By Sarah Rees, Head of Oxfam Cymru and Melanie Simmonds, Head of Save the Children in Wales
A decade ago, after an inadequate response to famine in Somalia, the world said, ‘never again’. Yet, shamefully, we once again stand on the brink.
Globally, 181 million people are forecast to face crisis levels of hunger this year. New analysis by Oxfam and Save the Children suggests that, on average, across Ethiopia, Kenya and Somalia, one person is likely dying every 48 seconds from acute hunger.
The world’s previous commitments to stave off preventable disasters makes our recently released joint report – Dangerous Delays 2 – particularly painful reading. It is a sequel we never wanted to produce as it highlights the world’s repeated failure to act at sufficient scale when the humanitarian warning signs are flashing.
While reinforcing the scale of today’s crisis across East Africa, it recalls similar ‘dangerous delays’ in response to the 2011 drought in the region, which saw famine claim more than a quarter of a million lives in Somalia alone, half of them children under the age of 5.
Then, as now, the world simply failed to act in time and at sufficient scale.
In the wake of the 2011 tragedy, leaders in the region promised to end drought emergencies by this year, while the international community sought to ensure that in future the world would heed the warnings and act early to avoid crises from becoming disasters.
Yet just over a decade on, and despite various warnings and alarms over the past two years about the unfolding situation across East Africa, this commitment has proven half-hearted and we are, once again, responding too late and with too little effort.
The human consequences are devastating.
Nearly half a million people across Somalia and parts of Ethiopia already face famine-like conditions, with women being particularly affected.
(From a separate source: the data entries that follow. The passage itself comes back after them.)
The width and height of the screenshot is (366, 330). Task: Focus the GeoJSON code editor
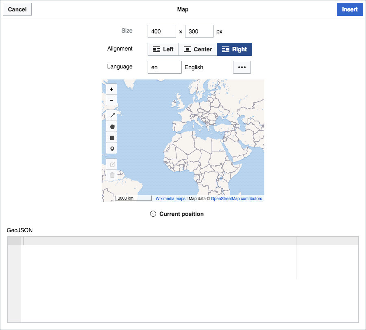tap(183, 279)
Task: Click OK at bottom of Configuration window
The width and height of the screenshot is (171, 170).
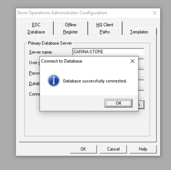Action: 83,149
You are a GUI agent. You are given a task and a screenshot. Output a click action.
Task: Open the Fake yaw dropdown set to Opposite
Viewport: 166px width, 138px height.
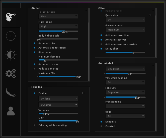pos(125,92)
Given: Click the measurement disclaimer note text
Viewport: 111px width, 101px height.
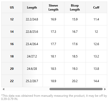Looking at the screenshot, I should tap(54, 97).
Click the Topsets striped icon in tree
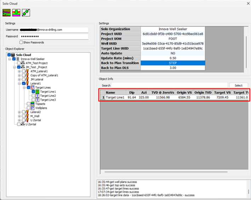The image size is (251, 200). 33,104
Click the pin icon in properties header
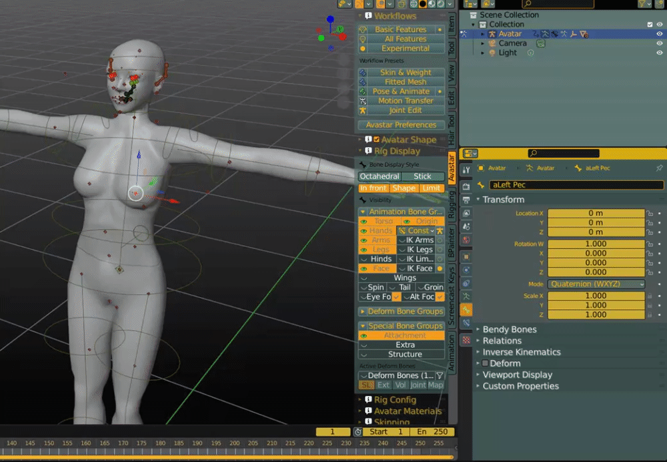 pos(659,168)
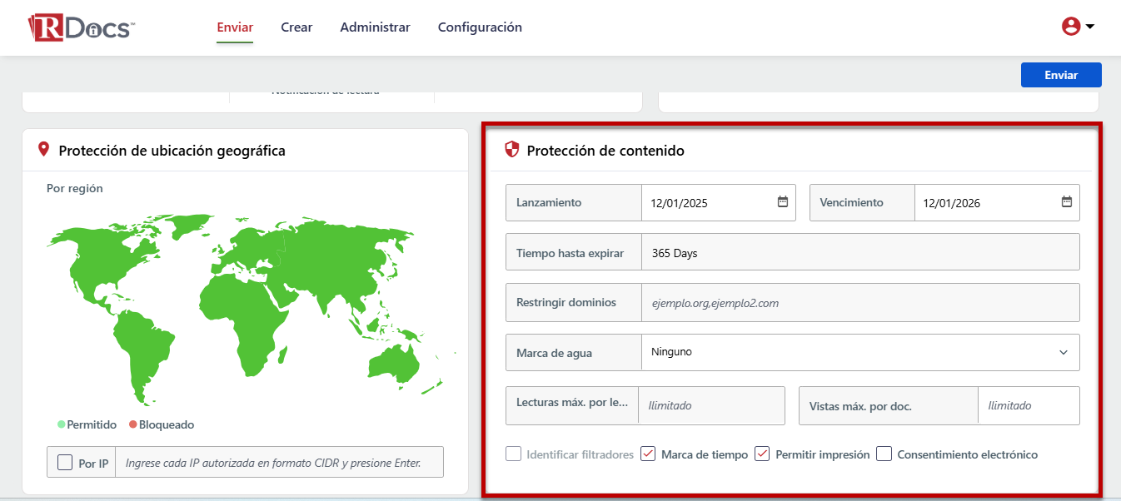1121x501 pixels.
Task: Switch to the Crear tab
Action: click(x=296, y=27)
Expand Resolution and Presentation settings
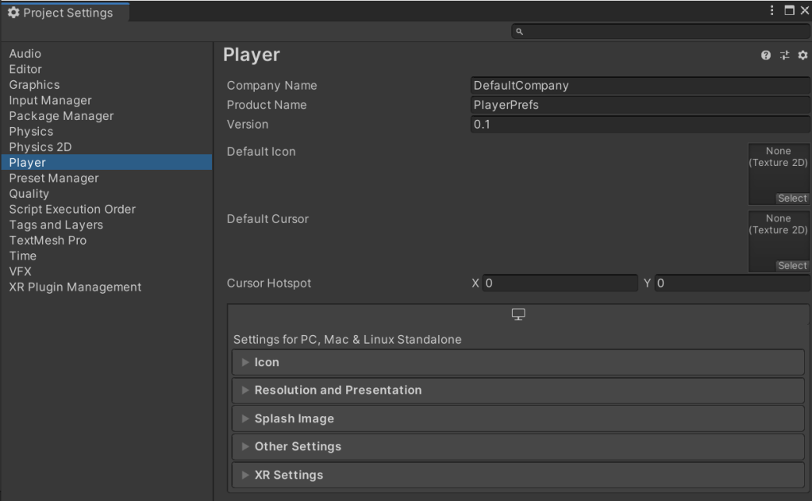 coord(337,390)
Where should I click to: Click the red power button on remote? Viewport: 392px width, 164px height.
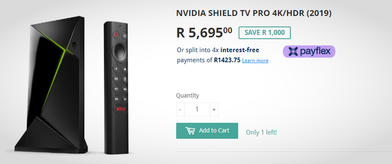(115, 34)
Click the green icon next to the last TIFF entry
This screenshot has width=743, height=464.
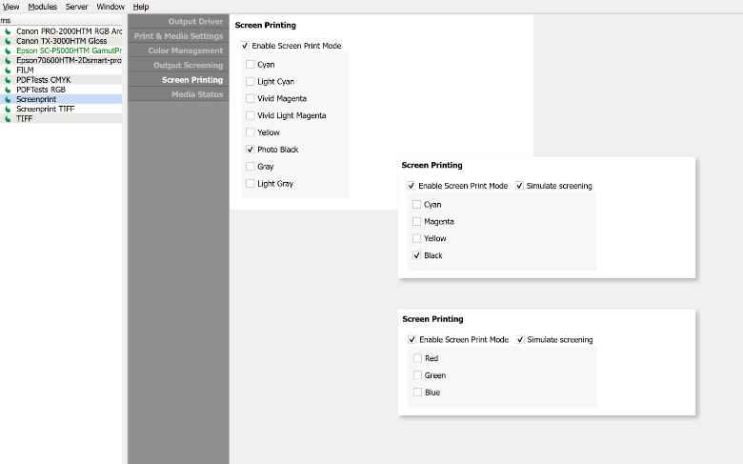[8, 118]
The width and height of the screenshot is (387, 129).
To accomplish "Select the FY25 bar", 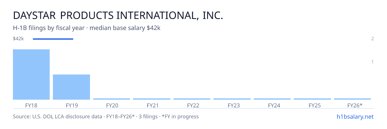I will pyautogui.click(x=312, y=99).
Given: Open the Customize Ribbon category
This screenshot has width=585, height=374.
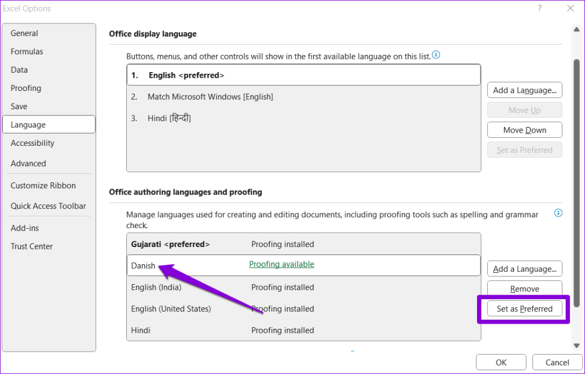Looking at the screenshot, I should [43, 185].
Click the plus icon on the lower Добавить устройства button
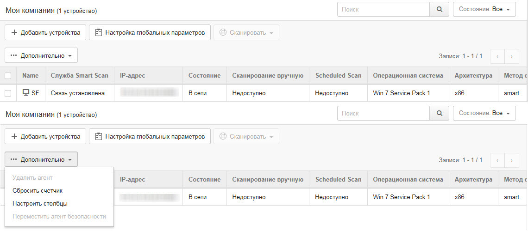Viewport: 528px width, 231px height. (x=14, y=136)
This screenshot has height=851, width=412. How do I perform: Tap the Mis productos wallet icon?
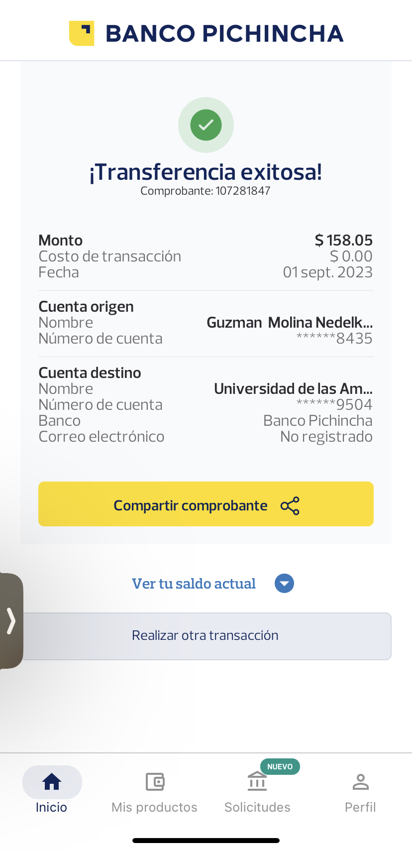pyautogui.click(x=155, y=782)
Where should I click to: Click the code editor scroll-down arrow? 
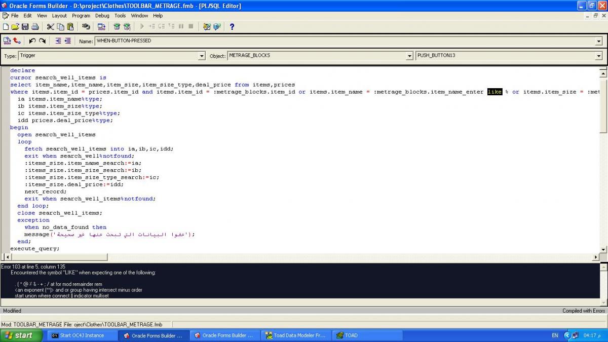click(x=603, y=249)
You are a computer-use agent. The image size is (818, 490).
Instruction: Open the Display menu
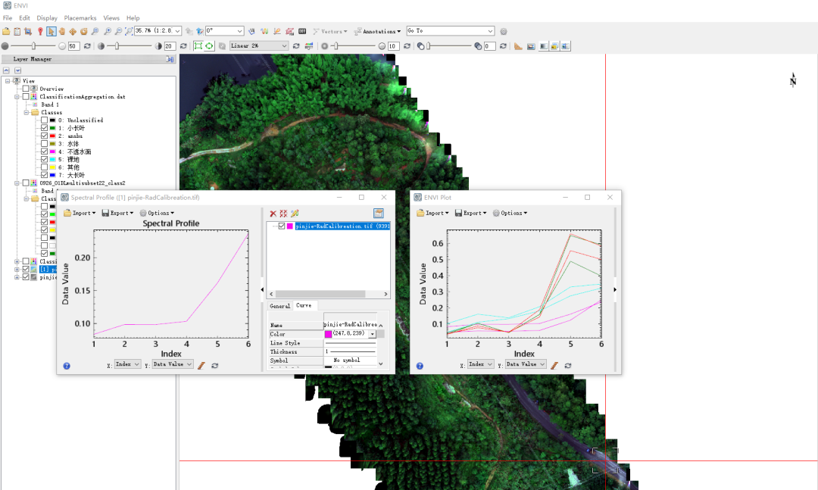tap(47, 17)
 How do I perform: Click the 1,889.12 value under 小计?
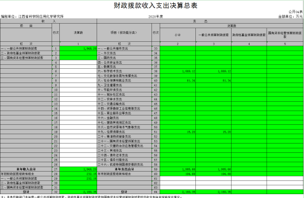pos(178,71)
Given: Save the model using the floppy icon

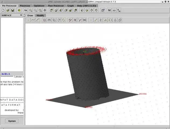Looking at the screenshot, I should pos(13,10).
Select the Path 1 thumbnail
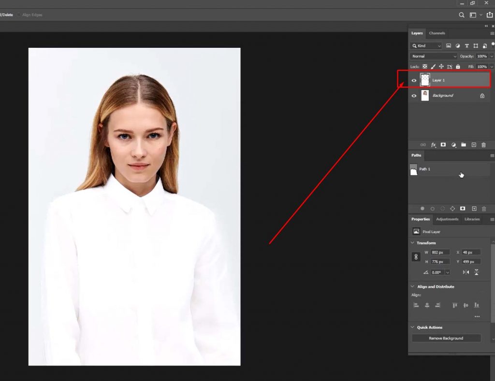The width and height of the screenshot is (495, 381). (414, 169)
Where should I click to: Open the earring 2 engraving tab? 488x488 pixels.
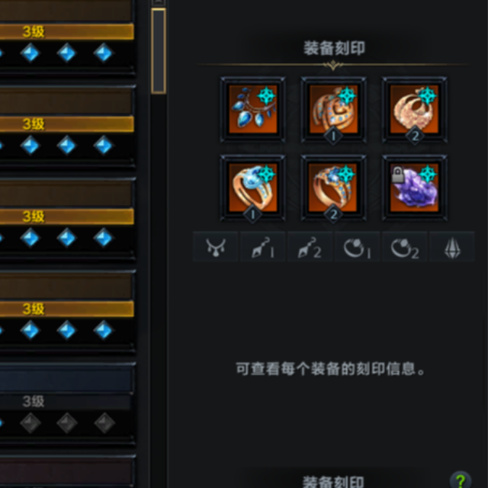click(x=310, y=247)
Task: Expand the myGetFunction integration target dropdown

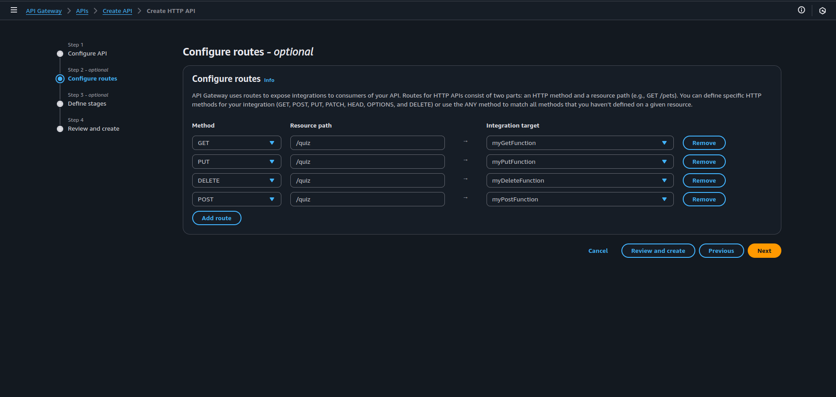Action: click(x=579, y=143)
In Kenya, 3.5 million people are suffering crisis levels of hunger, and the UN predicts that 350,000 Somali children may die by the summer if governments and donors do not tackle food insecurity and malnutrition immediately. Every delay costs lives: the number of people facing crisis levels of hunger in Ethiopia, Kenya and Somalia has more than doubled since last year, from over 10 million to over 23 million people.
Urgent action is desperately needed. Yet right now, the UN emergency appeal for these countries has only received 2 per cent of the funding required. The stark reality is that people are not starving because the world lacks enough food or money. They are doing so because of political failures.
The failure to tackle the underlying drivers of crisis – including inequality, conflict and the climate crisis – is leaving the world dangerously reliant on a humanitarian system that was not designed, nor resourced, to respond to cyclical and predictable shocks at such scale.
Our analysis – produced with the Jameel Observatory – also shows, despite an improved response to the 2017 East Africa drought averting widespread famine, the national and global responses since 2011 have largely remained too slow and too limited to prevent a repeat today.
Worryingly, as we move deeper into the climate crisis, shocks from extreme weather and other related factors – including the deep connection between climate and conflict – will increase further. If current trends continue, the number of disasters each year globally may increase from approximately 400 in 2015 to 560 by 2030. A purely responsive system will not cope.
The hunger crisis unfolding in East Africa – one driven by a mix of climate crisis, Covid and the surge in global food prices caused by the war in Ukraine – is again demonstrating the underlying fragility of our global humanitarian system.
Yet it is in this context that the UK Government has made drastic cuts to the aid budget, significantly affecting funding available for humanitarian assistance. The recently released International Development Strategy appears to prioritise aid for trade over tackling poverty and inequality.
Here in Wales, the Minister for Social Justice, leading a wide portfolio that includes the Wales for Africa programme, heard directly from Lucy Kassa, an Ethiopian journalist reporting on war in Tigray, when she visited Wales earlier this year. However, international organisations including the Welsh Centre for International Affairs and Wales Oversees Agencies Group have called for greater clarity on the vision for Wales international development role, questioning how it will be achieved and funded whilst the Wales for Africa budget has remained static for the past five years.
We cannot wait for emergencies to develop and deepen. We must instead act earlier and at sufficient scale through greater collaboration between governments, development, humanitarian, peace and climate organisations.
We echo and stand with the call made by the young people of Wales in this year’s Urdd Gobaith Cymru’s Message of Peace and Good Will on climate emergency.
It’s time to wake up and take action.